# WHAT TO WORK ON
Turn everything from the line containing "This screenshot has width=868, height=488." down to the line containing "Looking at the" into a Markdown table with the columns Row and Line, leaving out any blank lines.

# RECORD EXCERPTS
####################

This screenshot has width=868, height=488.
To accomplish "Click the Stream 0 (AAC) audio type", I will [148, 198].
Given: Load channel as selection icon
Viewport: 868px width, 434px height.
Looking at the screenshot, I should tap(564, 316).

####################

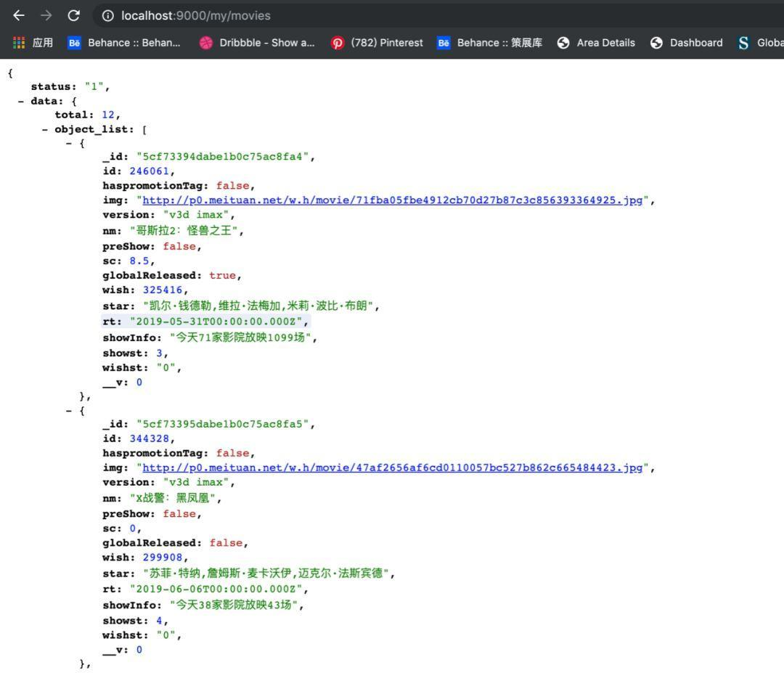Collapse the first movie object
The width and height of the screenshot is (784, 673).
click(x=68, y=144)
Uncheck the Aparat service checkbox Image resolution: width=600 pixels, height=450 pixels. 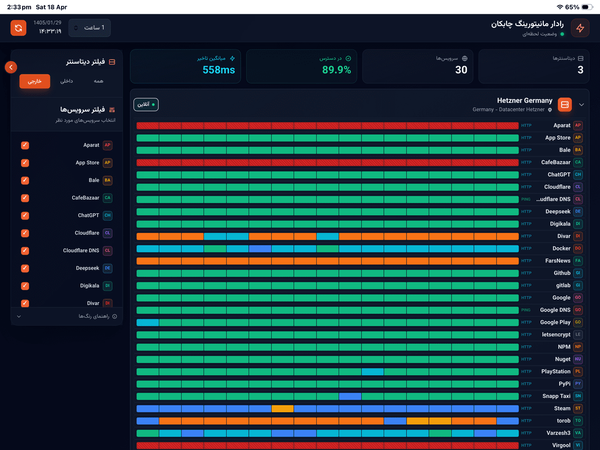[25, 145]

####################

# ANSWER TO THIS EXERCISE
| Row | Line |
|---|---|
| 1 | This screenshot has width=868, height=488. |
| 2 | To accomplish "Click the Stream 0 (AAC) audio type", I will [148, 198]. |
| 3 | Given: Load channel as selection icon |
| 4 | Viewport: 868px width, 434px height. |
| 5 | Looking at the screenshot, I should tap(564, 316). |